An exact copy of the listing is what is needed; please output it in full.
*** Dataset entries Section Begins ***
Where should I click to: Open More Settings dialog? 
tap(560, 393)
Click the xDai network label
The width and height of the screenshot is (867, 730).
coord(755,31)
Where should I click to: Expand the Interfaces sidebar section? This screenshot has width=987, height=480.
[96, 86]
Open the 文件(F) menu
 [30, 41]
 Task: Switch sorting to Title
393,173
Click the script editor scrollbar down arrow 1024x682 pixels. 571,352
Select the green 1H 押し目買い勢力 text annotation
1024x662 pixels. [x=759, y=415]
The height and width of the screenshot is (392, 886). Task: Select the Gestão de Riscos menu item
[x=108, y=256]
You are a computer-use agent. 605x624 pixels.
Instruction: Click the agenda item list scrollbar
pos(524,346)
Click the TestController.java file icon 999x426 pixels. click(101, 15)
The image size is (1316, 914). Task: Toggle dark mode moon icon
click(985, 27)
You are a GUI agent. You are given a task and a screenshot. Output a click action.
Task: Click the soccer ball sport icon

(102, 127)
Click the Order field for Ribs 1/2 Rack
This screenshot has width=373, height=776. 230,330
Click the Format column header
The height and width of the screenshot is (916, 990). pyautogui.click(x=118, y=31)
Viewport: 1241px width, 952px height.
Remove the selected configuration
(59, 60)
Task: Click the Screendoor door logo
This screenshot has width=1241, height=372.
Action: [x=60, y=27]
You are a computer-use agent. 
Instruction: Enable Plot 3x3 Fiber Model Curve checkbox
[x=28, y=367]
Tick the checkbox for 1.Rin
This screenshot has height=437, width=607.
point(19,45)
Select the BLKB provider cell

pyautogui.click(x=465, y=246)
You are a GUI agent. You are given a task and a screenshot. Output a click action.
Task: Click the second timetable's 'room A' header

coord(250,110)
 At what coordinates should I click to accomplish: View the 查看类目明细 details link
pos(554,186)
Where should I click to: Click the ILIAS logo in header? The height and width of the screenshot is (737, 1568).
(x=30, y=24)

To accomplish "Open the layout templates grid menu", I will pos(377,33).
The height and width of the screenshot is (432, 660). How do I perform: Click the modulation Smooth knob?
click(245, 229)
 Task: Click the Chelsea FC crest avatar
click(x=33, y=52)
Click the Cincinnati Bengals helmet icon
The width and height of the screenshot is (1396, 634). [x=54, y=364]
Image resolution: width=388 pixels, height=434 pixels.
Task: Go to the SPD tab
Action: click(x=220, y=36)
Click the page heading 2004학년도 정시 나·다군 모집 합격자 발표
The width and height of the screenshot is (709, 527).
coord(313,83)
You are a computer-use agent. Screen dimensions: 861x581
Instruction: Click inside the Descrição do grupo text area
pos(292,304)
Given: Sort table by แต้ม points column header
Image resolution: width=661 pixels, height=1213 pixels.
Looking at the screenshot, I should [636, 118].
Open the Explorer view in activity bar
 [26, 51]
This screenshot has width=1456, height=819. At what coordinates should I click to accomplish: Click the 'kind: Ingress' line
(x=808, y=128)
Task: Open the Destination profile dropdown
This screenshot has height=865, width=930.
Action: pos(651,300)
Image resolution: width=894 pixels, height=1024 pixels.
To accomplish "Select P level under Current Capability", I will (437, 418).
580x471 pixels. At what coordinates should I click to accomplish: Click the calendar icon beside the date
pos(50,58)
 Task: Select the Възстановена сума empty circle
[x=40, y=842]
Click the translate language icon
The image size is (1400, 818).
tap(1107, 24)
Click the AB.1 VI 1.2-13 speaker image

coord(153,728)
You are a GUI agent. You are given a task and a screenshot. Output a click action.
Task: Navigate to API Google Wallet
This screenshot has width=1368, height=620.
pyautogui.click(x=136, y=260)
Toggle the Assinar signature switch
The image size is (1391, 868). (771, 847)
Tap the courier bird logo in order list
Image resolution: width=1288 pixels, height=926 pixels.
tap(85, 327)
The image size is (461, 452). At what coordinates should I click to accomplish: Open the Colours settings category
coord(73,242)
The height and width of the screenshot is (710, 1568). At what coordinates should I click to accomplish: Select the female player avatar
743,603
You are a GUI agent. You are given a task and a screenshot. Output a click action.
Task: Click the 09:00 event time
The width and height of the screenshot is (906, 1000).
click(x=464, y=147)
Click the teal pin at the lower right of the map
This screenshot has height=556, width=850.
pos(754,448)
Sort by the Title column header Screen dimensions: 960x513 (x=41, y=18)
*** Dataset entries Section Ends ***
Written response:
Where should I click to: Open More Settings dialog? 
tap(560, 393)
Click the xDai network label
The width and height of the screenshot is (867, 730).
coord(755,31)
Where should I click to: Expand the Interfaces sidebar section? This screenshot has width=987, height=480.
[96, 86]
Open the 文件(F) menu
 [30, 41]
 Task: Switch sorting to Title
393,173
Click the script editor scrollbar down arrow 1024x682 pixels. 571,352
Select the green 1H 押し目買い勢力 text annotation
1024x662 pixels. [x=759, y=415]
The height and width of the screenshot is (392, 886). Task: Select the Gestão de Riscos menu item
[x=108, y=256]
You are a computer-use agent. 605x624 pixels.
Instruction: Click the agenda item list scrollbar
pos(524,346)
Click the TestController.java file icon 999x426 pixels. click(101, 15)
The image size is (1316, 914). Task: Toggle dark mode moon icon
click(985, 27)
You are a GUI agent. You are given a task and a screenshot. Output a click action.
Task: Click the soccer ball sport icon

(102, 127)
Click the Order field for Ribs 1/2 Rack
This screenshot has width=373, height=776. 230,330
Click the Format column header
The height and width of the screenshot is (916, 990). pyautogui.click(x=118, y=31)
Viewport: 1241px width, 952px height.
Remove the selected configuration
(59, 60)
Task: Click the Screendoor door logo
This screenshot has width=1241, height=372.
Action: [x=60, y=27]
You are a computer-use agent. 
Instruction: Enable Plot 3x3 Fiber Model Curve checkbox
[x=28, y=367]
Tick the checkbox for 1.Rin
This screenshot has height=437, width=607.
point(19,45)
Select the BLKB provider cell

pyautogui.click(x=465, y=246)
You are a GUI agent. You are given a task and a screenshot. Output a click action.
Task: Click the second timetable's 'room A' header

coord(250,110)
 At what coordinates should I click to accomplish: View the 查看类目明细 details link
pos(554,186)
Where should I click to: Click the ILIAS logo in header? The height and width of the screenshot is (737, 1568).
(x=30, y=24)

To accomplish "Open the layout templates grid menu", I will pos(377,33).
The height and width of the screenshot is (432, 660). How do I perform: Click the modulation Smooth knob?
click(245, 229)
 Task: Click the Chelsea FC crest avatar
click(x=33, y=52)
Click the Cincinnati Bengals helmet icon
The width and height of the screenshot is (1396, 634). [x=54, y=364]
Image resolution: width=388 pixels, height=434 pixels.
Task: Go to the SPD tab
Action: click(x=220, y=36)
Click the page heading 2004학년도 정시 나·다군 모집 합격자 발표
The width and height of the screenshot is (709, 527).
coord(313,83)
You are a computer-use agent. Screen dimensions: 861x581
Instruction: Click inside the Descrição do grupo text area
pos(292,304)
Given: Sort table by แต้ม points column header
Image resolution: width=661 pixels, height=1213 pixels.
Looking at the screenshot, I should [636, 118].
Open the Explorer view in activity bar
 [26, 51]
This screenshot has width=1456, height=819. At what coordinates should I click to accomplish: Click the 'kind: Ingress' line
(x=808, y=128)
Task: Open the Destination profile dropdown
This screenshot has height=865, width=930.
Action: pos(651,300)
Image resolution: width=894 pixels, height=1024 pixels.
To accomplish "Select P level under Current Capability", I will (437, 418).
580x471 pixels. At what coordinates should I click to accomplish: Click the calendar icon beside the date
pos(50,58)
 Task: Select the Възстановена сума empty circle
[x=40, y=842]
Click the translate language icon
The image size is (1400, 818).
tap(1107, 24)
Click the AB.1 VI 1.2-13 speaker image

coord(153,728)
You are a GUI agent. You are given a task and a screenshot. Output a click action.
Task: Navigate to API Google Wallet
This screenshot has width=1368, height=620.
pyautogui.click(x=136, y=260)
Toggle the Assinar signature switch
The image size is (1391, 868). (771, 847)
Tap the courier bird logo in order list
Image resolution: width=1288 pixels, height=926 pixels.
tap(85, 327)
The image size is (461, 452). At what coordinates should I click to accomplish: Open the Colours settings category
coord(73,242)
The height and width of the screenshot is (710, 1568). At what coordinates should I click to accomplish: Select the female player avatar
743,603
You are a GUI agent. You are given a task and a screenshot. Output a click action.
Task: Click the 09:00 event time
The width and height of the screenshot is (906, 1000).
click(x=464, y=147)
Click the teal pin at the lower right of the map
This screenshot has height=556, width=850.
pos(754,448)
Sort by the Title column header Screen dimensions: 960x513 (x=41, y=18)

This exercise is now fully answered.